- **Directive**:
Rewrite the lines from the one containing "Describe the element" up to and including the one containing "(465, 392)." as a Markdown table with the columns Row and Line. Number each row and leave out any blank lines.

*** Opening of Input for this task ***

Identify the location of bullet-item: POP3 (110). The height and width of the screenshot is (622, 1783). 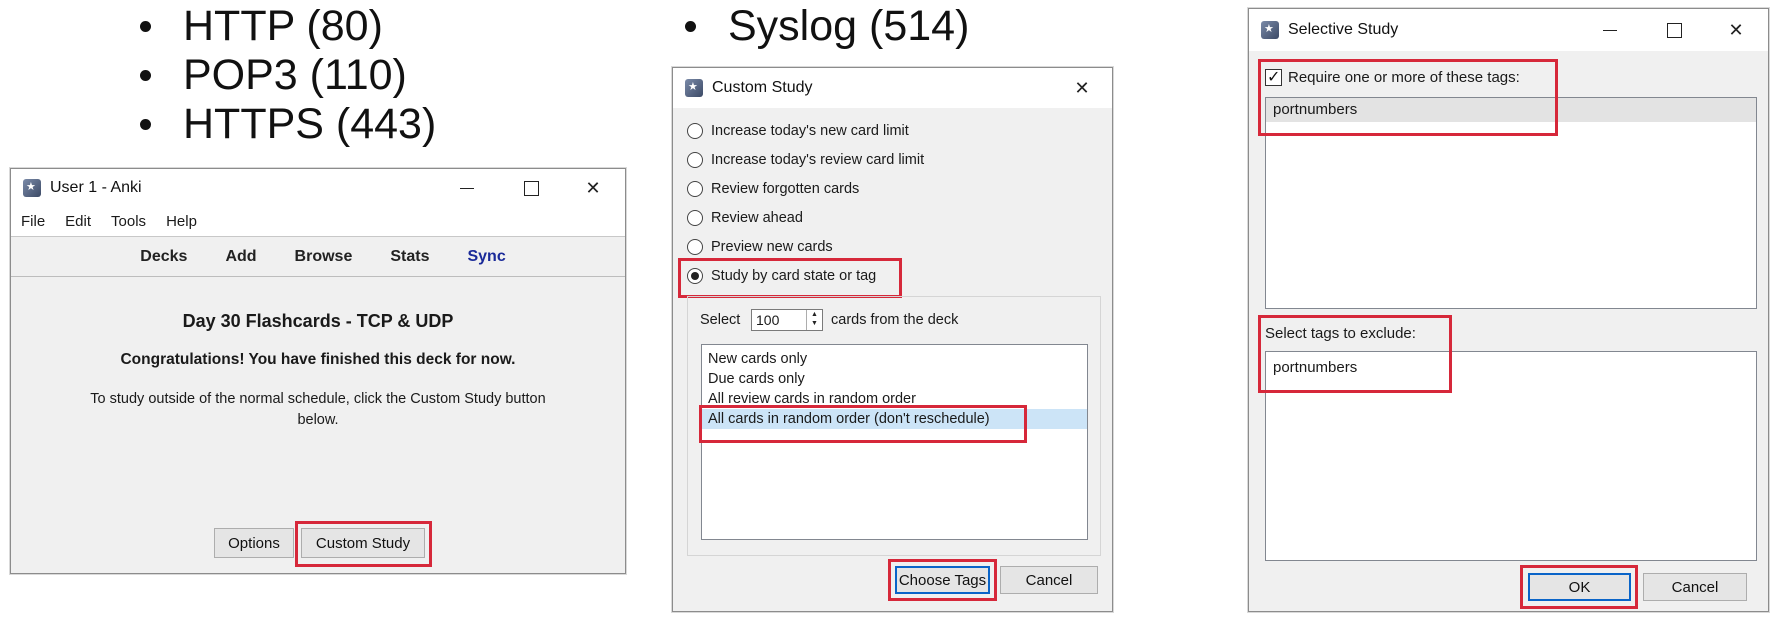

*** Close of Input for this task ***
*** Opening of Input for this task ***

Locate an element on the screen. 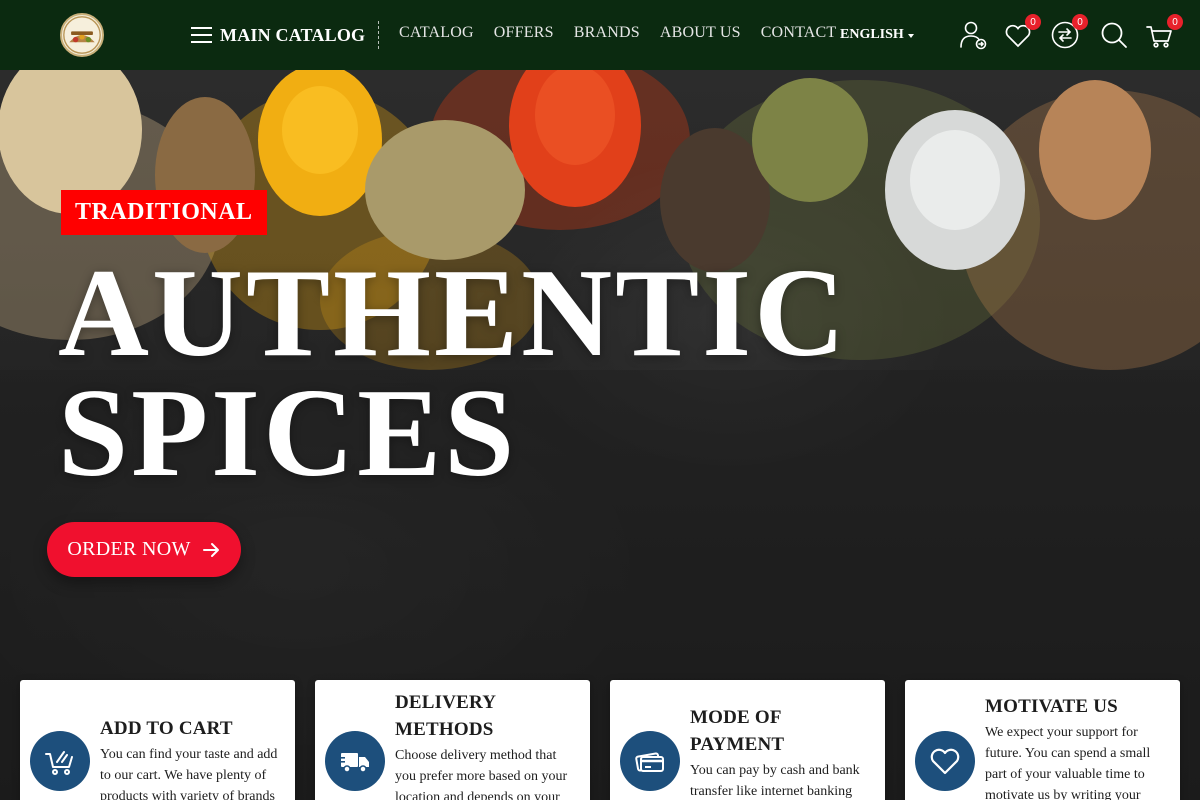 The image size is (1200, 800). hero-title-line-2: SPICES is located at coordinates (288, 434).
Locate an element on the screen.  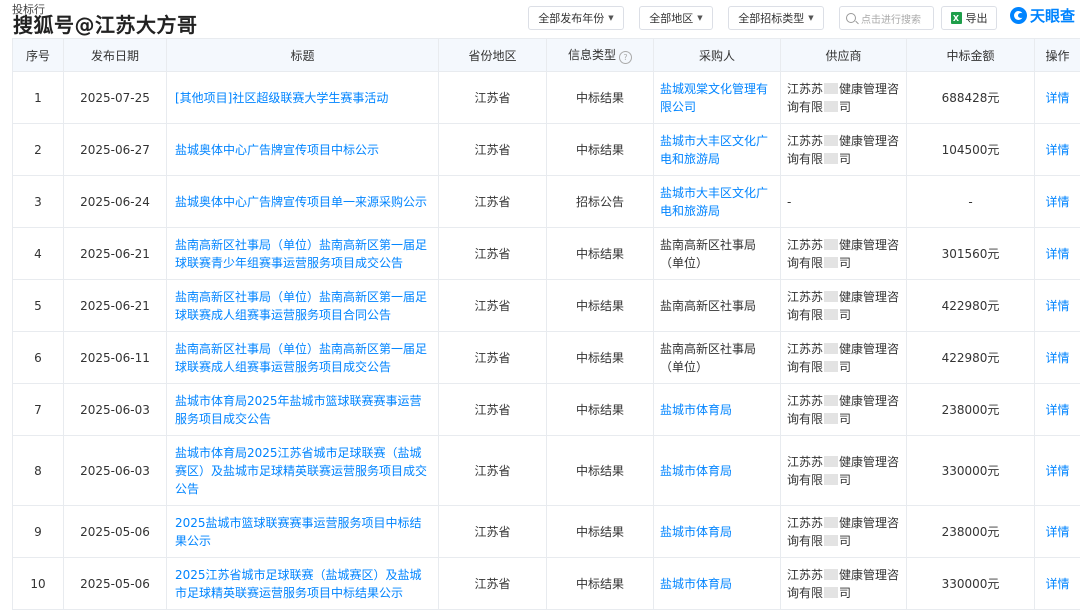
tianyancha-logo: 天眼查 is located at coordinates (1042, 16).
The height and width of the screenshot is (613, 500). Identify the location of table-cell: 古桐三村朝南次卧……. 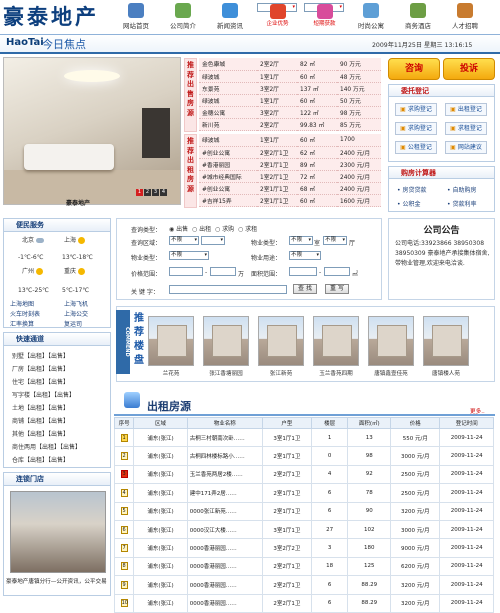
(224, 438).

*** Close of Input for this task ***
*** Opening of Input for this task ***

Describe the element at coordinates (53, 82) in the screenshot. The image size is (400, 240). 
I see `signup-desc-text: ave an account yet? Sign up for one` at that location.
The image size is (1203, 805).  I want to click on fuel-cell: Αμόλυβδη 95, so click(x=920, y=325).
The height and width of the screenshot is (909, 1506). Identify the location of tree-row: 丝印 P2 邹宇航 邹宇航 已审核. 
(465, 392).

*** Close of Input for this task ***

- **Solution to this task**:
| Row | Line |
|---|---|
| 1 | Describe the element at coordinates (53, 82) in the screenshot. The image size is (400, 240).  |
| 2 | I see `signup-desc-text: ave an account yet? Sign up for one` at that location. |
| 3 | The image size is (1203, 805).  I want to click on fuel-cell: Αμόλυβδη 95, so click(x=920, y=325). |
| 4 | The height and width of the screenshot is (909, 1506). Identify the location of tree-row: 丝印 P2 邹宇航 邹宇航 已审核.  |
| 5 | (465, 392). |